**Data provided**
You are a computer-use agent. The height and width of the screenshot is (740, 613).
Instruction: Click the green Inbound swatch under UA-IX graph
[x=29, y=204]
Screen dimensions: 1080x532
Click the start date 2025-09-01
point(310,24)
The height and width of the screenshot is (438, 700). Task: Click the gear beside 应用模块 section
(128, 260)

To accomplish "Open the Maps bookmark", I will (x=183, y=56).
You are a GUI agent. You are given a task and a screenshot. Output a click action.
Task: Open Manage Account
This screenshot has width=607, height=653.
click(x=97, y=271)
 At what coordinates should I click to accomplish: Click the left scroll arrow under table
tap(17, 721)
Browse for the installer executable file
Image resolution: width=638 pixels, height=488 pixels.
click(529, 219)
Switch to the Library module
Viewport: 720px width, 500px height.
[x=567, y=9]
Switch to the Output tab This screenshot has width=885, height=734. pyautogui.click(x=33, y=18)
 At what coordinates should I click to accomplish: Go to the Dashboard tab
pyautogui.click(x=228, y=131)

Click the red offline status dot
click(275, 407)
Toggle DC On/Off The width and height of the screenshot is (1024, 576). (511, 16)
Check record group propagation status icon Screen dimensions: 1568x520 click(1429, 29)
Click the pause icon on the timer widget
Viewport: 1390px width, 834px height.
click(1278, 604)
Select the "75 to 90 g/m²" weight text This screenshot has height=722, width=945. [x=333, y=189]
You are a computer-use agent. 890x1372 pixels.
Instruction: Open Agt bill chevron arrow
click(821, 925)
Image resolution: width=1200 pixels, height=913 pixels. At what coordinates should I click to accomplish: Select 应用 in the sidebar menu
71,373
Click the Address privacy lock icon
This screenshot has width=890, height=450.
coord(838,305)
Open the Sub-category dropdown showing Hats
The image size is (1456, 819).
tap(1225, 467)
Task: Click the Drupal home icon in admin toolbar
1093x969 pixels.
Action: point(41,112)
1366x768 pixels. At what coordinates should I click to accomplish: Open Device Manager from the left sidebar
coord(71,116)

**What is needed**
Reproduce the listing above exactly, in its entirety.

**Response for this exercise**
You are a computer-use agent. The height and width of the screenshot is (740, 613).
Instruction: Click the green Inbound swatch under UA-IX graph
[x=29, y=204]
Screen dimensions: 1080x532
Click the start date 2025-09-01
point(310,24)
The height and width of the screenshot is (438, 700). Task: Click the gear beside 应用模块 section
(128, 260)

To accomplish "Open the Maps bookmark", I will (x=183, y=56).
You are a GUI agent. You are given a task and a screenshot. Output a click action.
Task: Open Manage Account
This screenshot has width=607, height=653.
click(x=97, y=271)
 At what coordinates should I click to accomplish: Click the left scroll arrow under table
tap(17, 721)
Browse for the installer executable file
Image resolution: width=638 pixels, height=488 pixels.
click(529, 219)
Switch to the Library module
Viewport: 720px width, 500px height.
[x=567, y=9]
Switch to the Output tab This screenshot has width=885, height=734. pyautogui.click(x=33, y=18)
 At what coordinates should I click to accomplish: Go to the Dashboard tab
pyautogui.click(x=228, y=131)

Click the red offline status dot
click(275, 407)
Toggle DC On/Off The width and height of the screenshot is (1024, 576). (511, 16)
Check record group propagation status icon Screen dimensions: 1568x520 click(1429, 29)
Click the pause icon on the timer widget
Viewport: 1390px width, 834px height.
click(1278, 604)
Select the "75 to 90 g/m²" weight text This screenshot has height=722, width=945. [x=333, y=189]
You are a computer-use agent. 890x1372 pixels.
Instruction: Open Agt bill chevron arrow
click(821, 925)
Image resolution: width=1200 pixels, height=913 pixels. At what coordinates should I click to accomplish: Select 应用 in the sidebar menu
71,373
Click the Address privacy lock icon
This screenshot has width=890, height=450.
coord(838,305)
Open the Sub-category dropdown showing Hats
The image size is (1456, 819).
tap(1225, 467)
Task: Click the Drupal home icon in admin toolbar
1093x969 pixels.
Action: point(41,112)
1366x768 pixels. At what coordinates should I click to accomplish: Open Device Manager from the left sidebar
coord(71,116)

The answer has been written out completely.